A strange old gentleman carrying a brief case accosted us in the street and started expounding his revolutionary theories about comet strikes around the Northern Territory in general and around Alice Springs in particular. As proof of his theory he suggested that the force of the comet which impacted on central Australia had sent shock waves right through the centre of the planet and caused mountains to form on the exact opposite side of the Earth, pointing to the location of the Azores as his proof. He also had a theory about the change in the speed of light at the time of the big bang. He showed us a small book we could buy which explained his theories more fully, and gave us a brochure describing tours we could take with him to the sites of the comet impacts around the Alice. He was a difficult man to get away from, but Karen is even more difficult to get money from, and we eventually escaped with our cash intact and without booking a tour. Like so many of our meetings with people, this one too would form the basis for a future coincidence.
While Karen shopped for supplies for the next leg of our cycle trip, I waited outside the shopping centre with the bikes. I soon struck up a conversation with another cyclist who had ridden from the Gold Coast.
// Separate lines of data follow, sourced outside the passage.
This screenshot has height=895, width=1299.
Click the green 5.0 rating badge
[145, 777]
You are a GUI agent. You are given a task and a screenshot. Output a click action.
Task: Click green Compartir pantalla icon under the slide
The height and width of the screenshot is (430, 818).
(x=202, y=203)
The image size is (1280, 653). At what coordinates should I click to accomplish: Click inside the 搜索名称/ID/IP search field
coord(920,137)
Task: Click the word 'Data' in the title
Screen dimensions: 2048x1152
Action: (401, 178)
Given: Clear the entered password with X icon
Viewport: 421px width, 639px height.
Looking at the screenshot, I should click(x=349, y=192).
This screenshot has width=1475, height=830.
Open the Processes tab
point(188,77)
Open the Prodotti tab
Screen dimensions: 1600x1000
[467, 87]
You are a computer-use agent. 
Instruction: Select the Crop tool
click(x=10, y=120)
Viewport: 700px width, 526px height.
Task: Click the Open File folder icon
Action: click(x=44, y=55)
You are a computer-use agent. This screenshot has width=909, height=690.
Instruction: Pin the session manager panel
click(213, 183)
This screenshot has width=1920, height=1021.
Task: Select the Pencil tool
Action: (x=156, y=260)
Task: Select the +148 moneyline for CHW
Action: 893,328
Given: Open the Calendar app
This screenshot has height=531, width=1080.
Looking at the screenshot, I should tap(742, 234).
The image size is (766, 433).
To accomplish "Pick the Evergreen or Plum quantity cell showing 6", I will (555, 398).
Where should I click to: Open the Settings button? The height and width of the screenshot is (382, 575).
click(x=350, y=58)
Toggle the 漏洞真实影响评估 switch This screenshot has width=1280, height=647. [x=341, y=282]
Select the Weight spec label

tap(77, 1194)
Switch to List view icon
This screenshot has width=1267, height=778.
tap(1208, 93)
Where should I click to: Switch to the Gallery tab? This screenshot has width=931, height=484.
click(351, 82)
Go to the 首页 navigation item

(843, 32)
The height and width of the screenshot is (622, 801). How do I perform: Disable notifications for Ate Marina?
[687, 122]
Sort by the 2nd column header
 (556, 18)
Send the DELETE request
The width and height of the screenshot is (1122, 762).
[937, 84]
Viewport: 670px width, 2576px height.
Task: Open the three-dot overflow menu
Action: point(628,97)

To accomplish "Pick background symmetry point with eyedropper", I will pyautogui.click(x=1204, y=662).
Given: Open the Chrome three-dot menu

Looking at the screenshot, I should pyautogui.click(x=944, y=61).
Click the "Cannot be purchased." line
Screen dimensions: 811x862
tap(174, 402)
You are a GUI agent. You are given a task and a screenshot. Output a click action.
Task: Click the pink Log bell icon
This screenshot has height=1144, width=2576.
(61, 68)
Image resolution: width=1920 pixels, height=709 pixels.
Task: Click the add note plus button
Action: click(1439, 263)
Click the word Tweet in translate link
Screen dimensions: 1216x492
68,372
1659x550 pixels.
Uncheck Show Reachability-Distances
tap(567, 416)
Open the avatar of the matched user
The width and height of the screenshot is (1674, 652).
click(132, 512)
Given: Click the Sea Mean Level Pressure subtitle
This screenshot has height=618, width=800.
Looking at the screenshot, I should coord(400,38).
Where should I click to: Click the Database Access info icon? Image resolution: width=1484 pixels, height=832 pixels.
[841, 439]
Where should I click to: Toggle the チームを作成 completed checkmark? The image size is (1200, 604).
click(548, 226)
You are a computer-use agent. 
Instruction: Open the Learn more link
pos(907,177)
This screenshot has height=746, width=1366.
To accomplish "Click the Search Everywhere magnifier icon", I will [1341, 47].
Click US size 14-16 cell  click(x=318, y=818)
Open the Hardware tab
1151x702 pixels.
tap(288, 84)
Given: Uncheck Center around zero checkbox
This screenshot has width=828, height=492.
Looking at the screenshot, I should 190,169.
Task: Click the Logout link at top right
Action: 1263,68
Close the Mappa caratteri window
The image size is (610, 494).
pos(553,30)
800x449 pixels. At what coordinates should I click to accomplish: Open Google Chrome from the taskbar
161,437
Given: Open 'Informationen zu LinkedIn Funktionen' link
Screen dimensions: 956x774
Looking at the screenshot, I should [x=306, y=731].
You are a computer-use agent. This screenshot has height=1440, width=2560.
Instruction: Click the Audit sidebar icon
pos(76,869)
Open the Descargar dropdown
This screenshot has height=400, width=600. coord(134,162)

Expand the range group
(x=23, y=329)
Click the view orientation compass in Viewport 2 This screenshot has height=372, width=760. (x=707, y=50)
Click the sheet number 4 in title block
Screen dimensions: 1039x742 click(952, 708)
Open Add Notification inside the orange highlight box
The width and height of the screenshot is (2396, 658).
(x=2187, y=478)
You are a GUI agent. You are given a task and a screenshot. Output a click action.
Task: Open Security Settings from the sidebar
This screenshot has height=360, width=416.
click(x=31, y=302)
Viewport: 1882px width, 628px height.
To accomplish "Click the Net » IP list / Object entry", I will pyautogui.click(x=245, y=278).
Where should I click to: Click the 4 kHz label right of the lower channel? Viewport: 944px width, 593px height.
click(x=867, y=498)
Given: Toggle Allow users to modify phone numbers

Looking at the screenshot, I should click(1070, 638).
I inadvertently insulted him almost immediately.
"Have you been following the bitumen?" he asked.
"Yes," I replied. "I don't know why some people ride long distances over dirt roads. Maybe it's because they've got something to prove. My wife and I don't need to make life any tougher on ourselves. How about you?"
"I've just finished the Plenty Highway from Mount Isa."
The Plenty Highway is a seven hundred kilometres long dirt road through the north of the Simpson Desert.
Our last full day in Alice Springs was spent saying goodbye to most of our caravan park "family" with the departure of Graham, the Irish boys, the Canadian and Israeli couples, the Groin Exchange and the Dutch motor cyclist. Apart from a Pommy couple who had arrived from Tennant Creek the previous day, only Horst and Ruth remained. Just before lunch we rode into town, picked up my camera and bid a sad farewell to one hundred and forty dollars, quite a slug for our thirty dollars a day budget. Then it was on to the graves of Namatjira and Lasseter, the only tourist destinations remaining on our central Australian list.
That night, back at the caravan park, we stayed up talking to Horst and Ruth until we were smoked out of the camper's kitchen by the arrival of six chain-smoking Swedish backpackers. The following morning Karen and I rose early to wash our hair and have what could be our last shower for quite a few days. Then it was goodbye to our fellow cyclists and out onto the Stuart Highway again.
Darwin was only one thousand four hundred and ninety one kilometres away.